데이터에서 "You are a computer-use" 문구가 있는 줄부터 "Instruction: Click the" 문구가 있는 줄까지, 양 끝 줄을 포함하여 그대로 출력하시오.

◆ **과제 데이터**:

────────────────────────────────────────

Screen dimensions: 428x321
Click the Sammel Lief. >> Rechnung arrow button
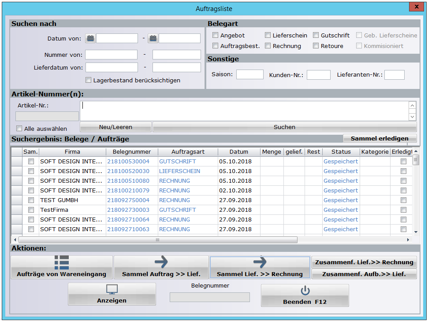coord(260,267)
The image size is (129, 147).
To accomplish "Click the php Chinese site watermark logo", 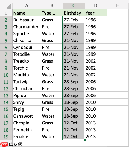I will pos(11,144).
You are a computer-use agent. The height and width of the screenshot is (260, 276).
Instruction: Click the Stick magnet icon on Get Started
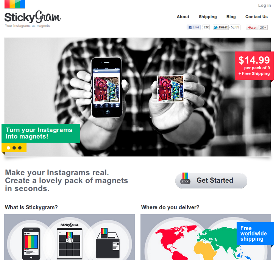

────────────────────────────────────────

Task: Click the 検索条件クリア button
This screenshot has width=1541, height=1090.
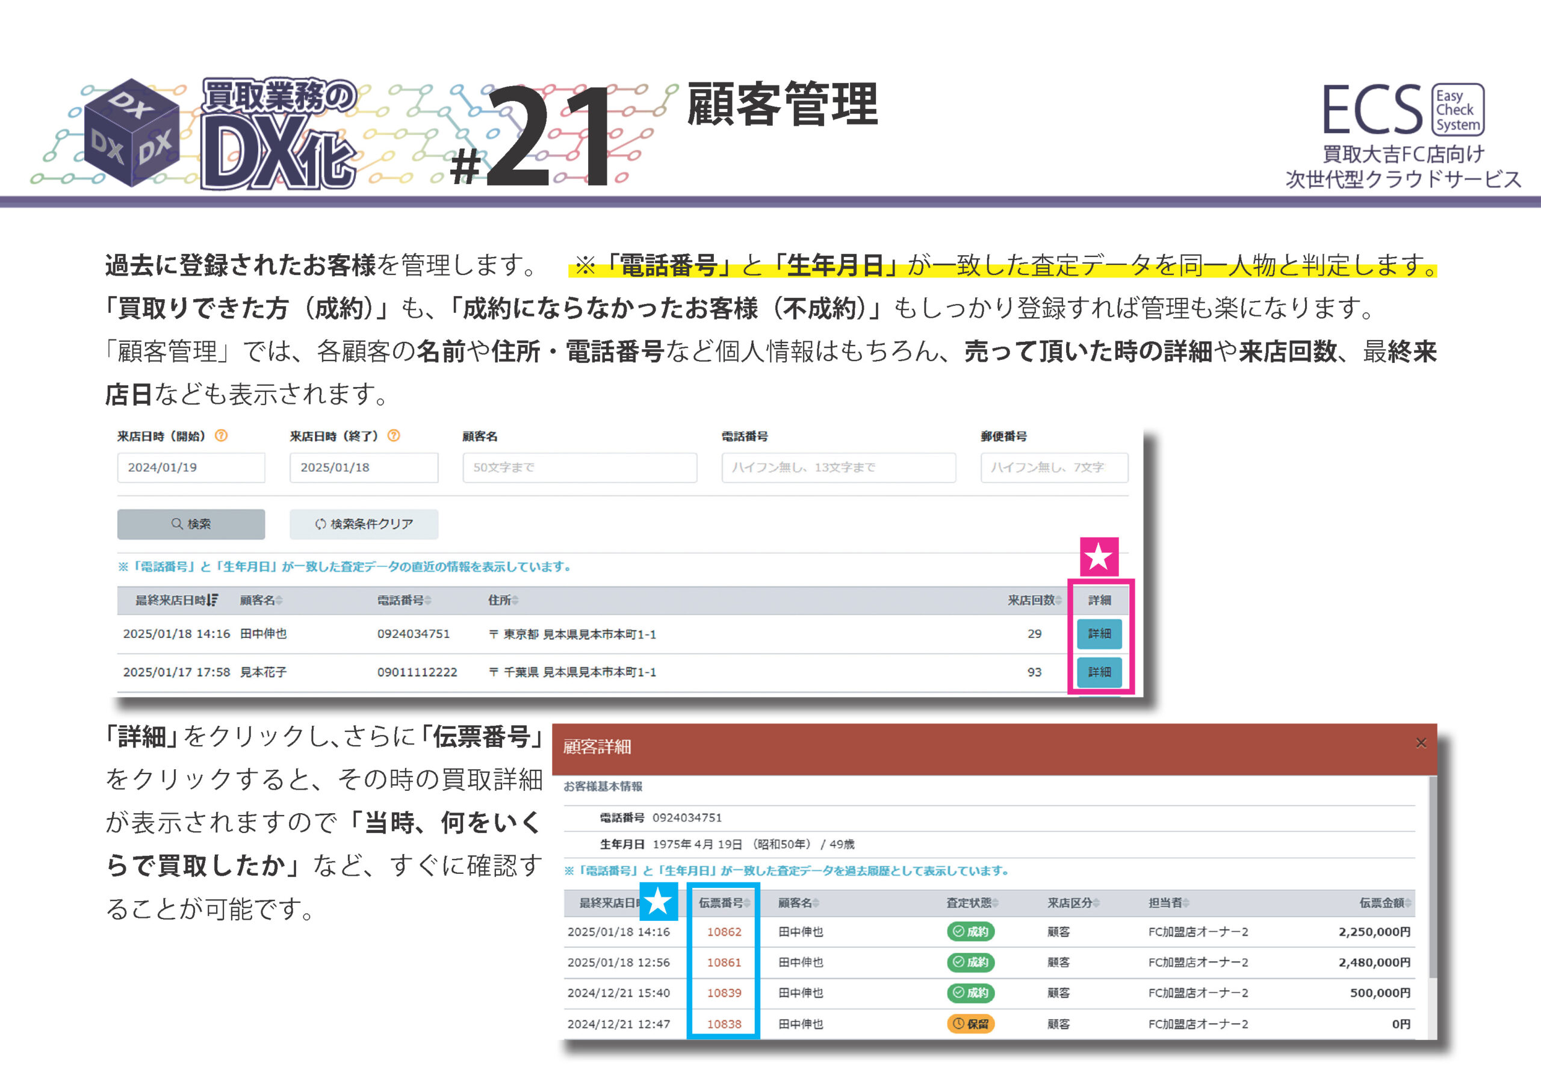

────────────────────────────────────────

◆ **과제 답**:
You are a computer-use agent. The height and width of the screenshot is (260, 276).
Instruction: Click the Stick magnet icon on Get Started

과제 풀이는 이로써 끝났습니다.